Right now, at some of the most widely-read media outlets in the world, climate denial is being peddled as just another point of view.
Nowhere is this truer than at The Wall Street Journal (WSJ), which hosts an editorial section absolutely overrun with unsubstantiated opinions and gross misrepresentations of climate science.
For years, the WSJ has run opinion piece after opinion piece, questioning the reality of anthropogenic climate change. Too often, these "opinions" are written by authors with strong ties to the fossil fuel industry.
In May of 2018, for example, the WSJ published an article that proclaimed, "Sea levels are rising, but not because of climate change."
The piece was written by Fred Singer, a long-time science denier who receives $5,000 a month from The Heartland Institute, a climate denial think tank funded in a large part by fossil fuel companies like ExxonMobil.
Throughout his career, Singer has denied pretty much any science that he can find corporate sponsorship for. In the past, he has turned against the scientific consensus and questioned the health impacts of second-hand smoke, coal's role in creating acid rain, the danger of asbestos and the role of CFC's in creating the ozone hole.
Like so many of his other pieces, published in major news outlets like the WSJ and The Hill, Singer's newest article on sea level rise is full of cherry-picked data that suits his preconceived conclusion - one that stands in direct opposition to the best available climate science and the most basic physics.
Overlooking the wealth of modern sea level records, Singer concludes that climate change is not causing sea level rise, using sea level data solely from 1915 to 1945.
An analysis of the article by five scientists at ClimateFeedback, an organization that has scientists review science articles, reveals the commentary "grossly misleads readers about [the] science of sea level rise," scoring -1.8 for scientific credibility.
@WSJopinion could correct its bias by publishing evidence-based information instead of unsupported opinion.
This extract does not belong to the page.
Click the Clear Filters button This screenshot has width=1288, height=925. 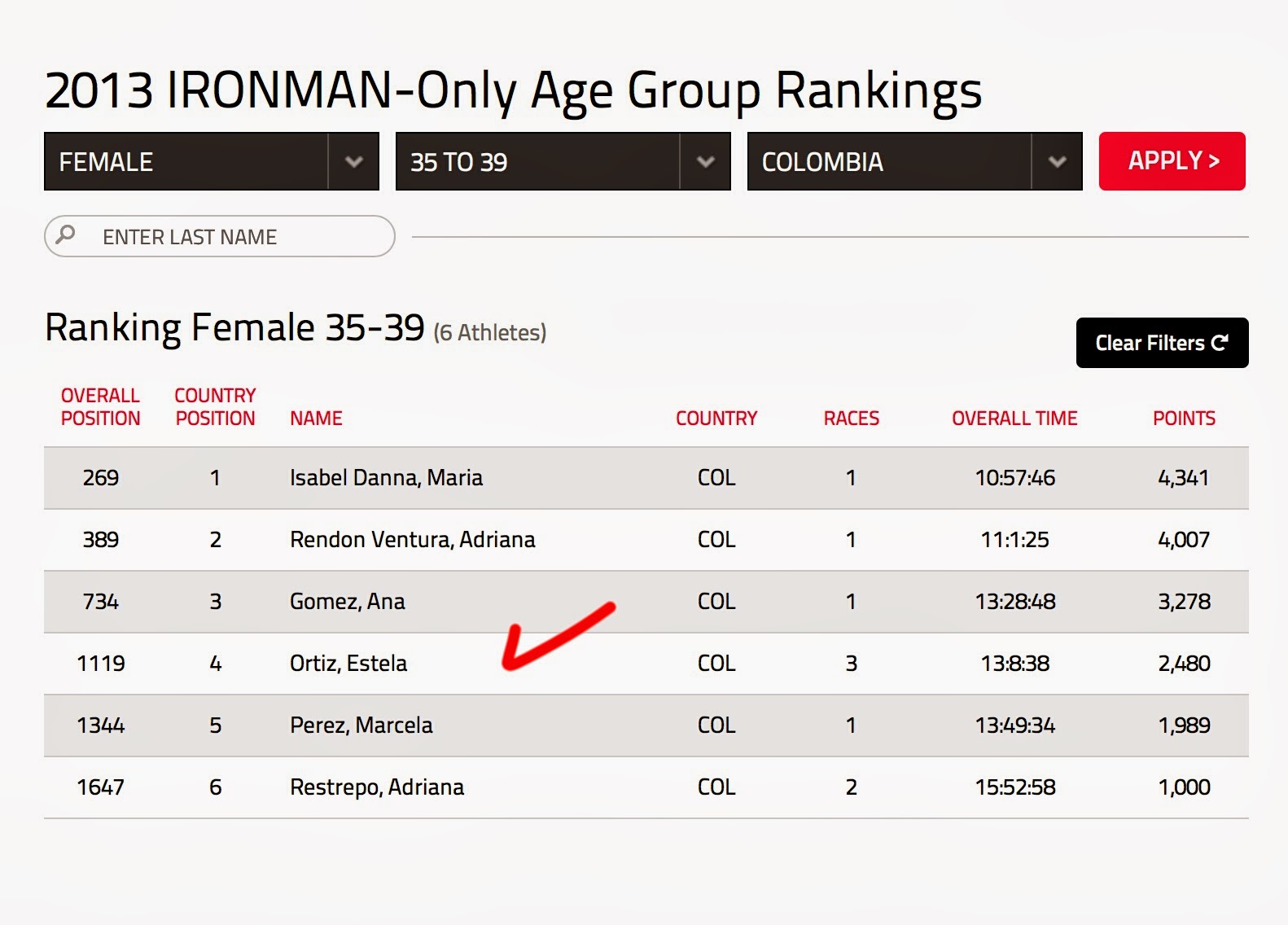pyautogui.click(x=1162, y=343)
There are thousands of scientists who are actually studying sea level changes, easy to find:https://t.co/4IJ8OADB7a#JournalismEthic
— Climate Feedback (@ClimateFdbk) May 18, 2018
The article was so scientifically inaccurate and inconsistent that it prompted one researcher to claim, "If this were an essay in one of my undergraduate classes, he would fail."
In a letter to the editor, two scientists refuted the science in Singer's opinion piece, calmly explaining that, "When water warms, it expands. When ice warms, it melts. To deny these facts is not just to deny climate change. It is to deny basic physics."
It seems impossible that something so factually inaccurate and misleading could make its way into a news outlet with the largest print circulation of any newspaper in the US. But it did. And it does. A lot more often than you would think.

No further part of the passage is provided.